From the records below, write out each line from the one with "is (450, 800)." up to and including the one with "Image resolution: width=1200" as a JSON list of strings, one string per line, skipping blank lines.

-- BEGIN Supplied information --

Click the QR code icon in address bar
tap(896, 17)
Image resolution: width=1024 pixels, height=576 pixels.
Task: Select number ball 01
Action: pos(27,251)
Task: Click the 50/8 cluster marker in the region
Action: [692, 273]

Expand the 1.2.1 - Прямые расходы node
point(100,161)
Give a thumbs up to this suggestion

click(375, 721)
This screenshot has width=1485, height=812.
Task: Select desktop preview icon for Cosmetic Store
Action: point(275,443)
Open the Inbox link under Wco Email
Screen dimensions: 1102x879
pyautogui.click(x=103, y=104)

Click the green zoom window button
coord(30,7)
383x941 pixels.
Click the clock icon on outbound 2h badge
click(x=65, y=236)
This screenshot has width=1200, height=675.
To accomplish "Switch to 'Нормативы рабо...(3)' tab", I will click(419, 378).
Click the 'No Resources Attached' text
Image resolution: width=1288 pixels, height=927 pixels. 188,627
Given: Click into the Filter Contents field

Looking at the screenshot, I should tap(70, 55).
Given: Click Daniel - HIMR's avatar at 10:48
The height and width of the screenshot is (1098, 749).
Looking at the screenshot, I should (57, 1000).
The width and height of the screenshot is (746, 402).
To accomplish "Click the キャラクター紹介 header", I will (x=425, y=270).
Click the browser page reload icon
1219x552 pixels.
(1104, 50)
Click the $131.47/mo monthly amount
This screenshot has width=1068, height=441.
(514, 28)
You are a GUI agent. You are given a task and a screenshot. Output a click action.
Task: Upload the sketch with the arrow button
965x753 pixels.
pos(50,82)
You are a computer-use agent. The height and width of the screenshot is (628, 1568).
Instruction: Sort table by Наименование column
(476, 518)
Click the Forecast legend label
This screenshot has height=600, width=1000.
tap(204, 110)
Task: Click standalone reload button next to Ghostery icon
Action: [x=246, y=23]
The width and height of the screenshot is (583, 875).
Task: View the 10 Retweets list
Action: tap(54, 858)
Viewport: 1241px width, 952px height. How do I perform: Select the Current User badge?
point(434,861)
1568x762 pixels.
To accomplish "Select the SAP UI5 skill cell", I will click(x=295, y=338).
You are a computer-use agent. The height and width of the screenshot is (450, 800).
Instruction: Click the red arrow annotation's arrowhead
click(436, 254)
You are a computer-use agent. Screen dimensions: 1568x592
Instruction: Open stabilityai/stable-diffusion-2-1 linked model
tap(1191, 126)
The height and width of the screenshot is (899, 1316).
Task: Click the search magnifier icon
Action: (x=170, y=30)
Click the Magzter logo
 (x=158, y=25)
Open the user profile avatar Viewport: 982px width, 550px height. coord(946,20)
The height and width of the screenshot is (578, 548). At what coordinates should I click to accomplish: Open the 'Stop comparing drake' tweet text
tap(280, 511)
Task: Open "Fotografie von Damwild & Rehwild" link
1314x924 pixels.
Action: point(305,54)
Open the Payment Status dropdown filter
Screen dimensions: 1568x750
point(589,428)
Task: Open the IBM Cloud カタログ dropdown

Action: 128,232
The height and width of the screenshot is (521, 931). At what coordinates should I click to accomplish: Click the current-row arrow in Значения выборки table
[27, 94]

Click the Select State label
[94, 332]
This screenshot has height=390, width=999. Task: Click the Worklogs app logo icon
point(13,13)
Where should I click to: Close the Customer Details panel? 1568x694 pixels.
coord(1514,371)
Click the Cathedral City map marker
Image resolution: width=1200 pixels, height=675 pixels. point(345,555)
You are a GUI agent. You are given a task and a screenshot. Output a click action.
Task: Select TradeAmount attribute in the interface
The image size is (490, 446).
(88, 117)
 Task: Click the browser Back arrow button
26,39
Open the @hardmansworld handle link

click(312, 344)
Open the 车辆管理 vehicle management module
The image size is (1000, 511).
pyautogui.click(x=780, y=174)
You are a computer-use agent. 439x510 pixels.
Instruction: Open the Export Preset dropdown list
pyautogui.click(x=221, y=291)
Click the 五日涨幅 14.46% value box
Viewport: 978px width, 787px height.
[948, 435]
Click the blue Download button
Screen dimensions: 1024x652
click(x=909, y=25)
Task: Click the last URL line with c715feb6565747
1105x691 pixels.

-- END Supplied information --

=== Solution to this task ===
[
  "You are a computer-use agent. The height and width of the screenshot is (450, 800).",
  "Instruction: Click the red arrow annotation's arrowhead",
  "click(436, 254)",
  "You are a computer-use agent. Screen dimensions: 1568x592",
  "Instruction: Open stabilityai/stable-diffusion-2-1 linked model",
  "tap(1191, 126)",
  "The height and width of the screenshot is (899, 1316).",
  "Task: Click the search magnifier icon",
  "Action: (x=170, y=30)",
  "Click the Magzter logo",
  " (x=158, y=25)",
  "Open the user profile avatar Viewport: 982px width, 550px height. coord(946,20)",
  "The height and width of the screenshot is (578, 548). At what coordinates should I click to accomplish: Open the 'Stop comparing drake' tweet text",
  "tap(280, 511)",
  "Task: Open \"Fotografie von Damwild & Rehwild\" link",
  "1314x924 pixels.",
  "Action: point(305,54)",
  "Open the Payment Status dropdown filter",
  "Screen dimensions: 1568x750",
  "point(589,428)",
  "Task: Open the IBM Cloud カタログ dropdown",
  "Action: 128,232",
  "The height and width of the screenshot is (521, 931). At what coordinates should I click to accomplish: Click the current-row arrow in Значения выборки table",
  "[27, 94]",
  "Click the Select State label",
  "[94, 332]",
  "This screenshot has height=390, width=999. Task: Click the Worklogs app logo icon",
  "point(13,13)",
  "Where should I click to: Close the Customer Details panel? 1568x694 pixels.",
  "coord(1514,371)",
  "Click the Cathedral City map marker",
  "Image resolution: width=1200 pixels, height=675 pixels. point(345,555)"
]